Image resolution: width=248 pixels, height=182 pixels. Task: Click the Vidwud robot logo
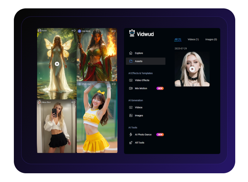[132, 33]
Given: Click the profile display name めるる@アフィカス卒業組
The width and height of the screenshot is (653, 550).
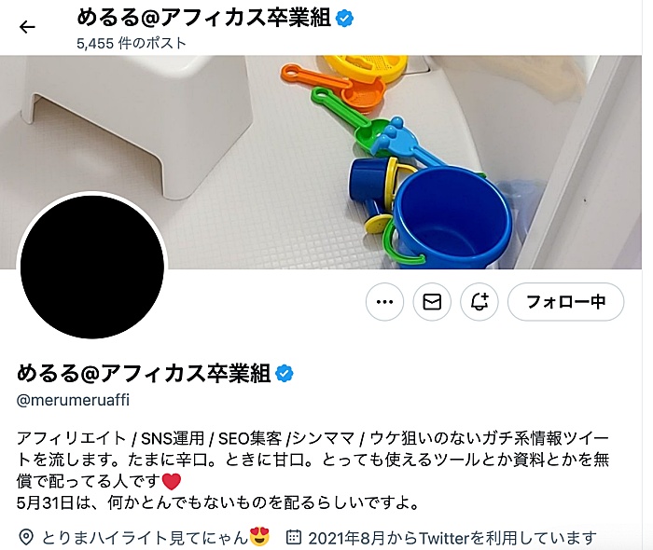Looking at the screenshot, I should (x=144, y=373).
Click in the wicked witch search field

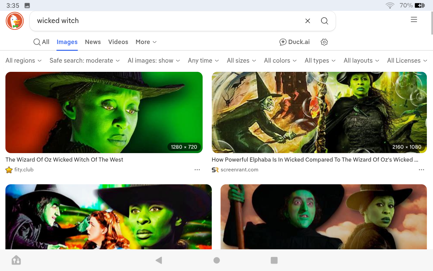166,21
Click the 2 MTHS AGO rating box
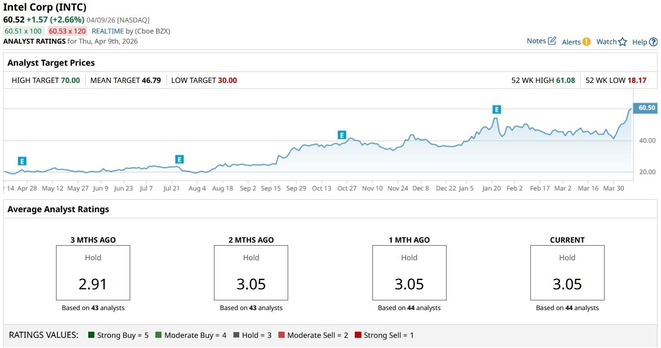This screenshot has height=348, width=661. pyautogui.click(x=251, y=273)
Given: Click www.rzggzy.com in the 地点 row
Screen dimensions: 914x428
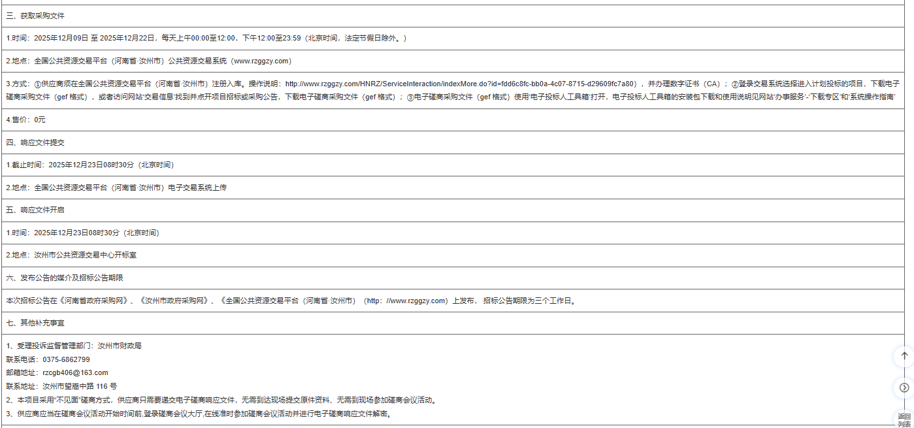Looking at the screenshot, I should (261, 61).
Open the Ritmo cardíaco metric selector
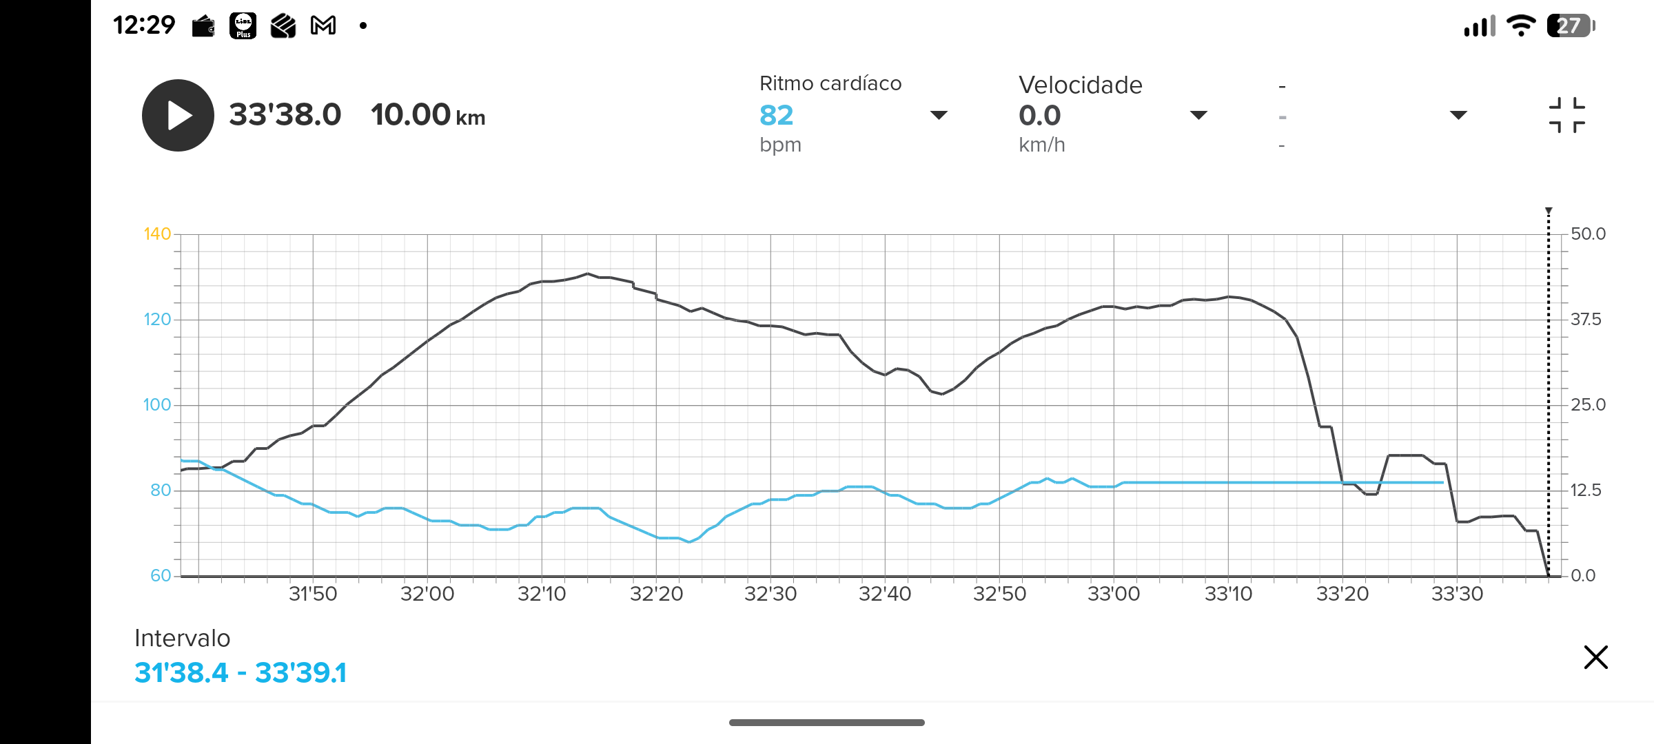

*TASK INSTRUCTIONS*
The result should be all the records, retyped exactly, with no pictures among them.

*ANSWER TO THE PROBLEM*
Image resolution: width=248 pixels, height=182 pixels. Task: Click the Vidwud robot logo
[132, 33]
Given: Click the profile display name めるる@アフィカス卒業組
The width and height of the screenshot is (653, 550).
Looking at the screenshot, I should (x=144, y=373).
Click in the wicked witch search field

166,21
Click the 2 MTHS AGO rating box
This screenshot has height=348, width=661. pyautogui.click(x=251, y=273)
Given: Click www.rzggzy.com in the 地点 row
Screen dimensions: 914x428
Looking at the screenshot, I should (261, 61).
Open the Ritmo cardíaco metric selector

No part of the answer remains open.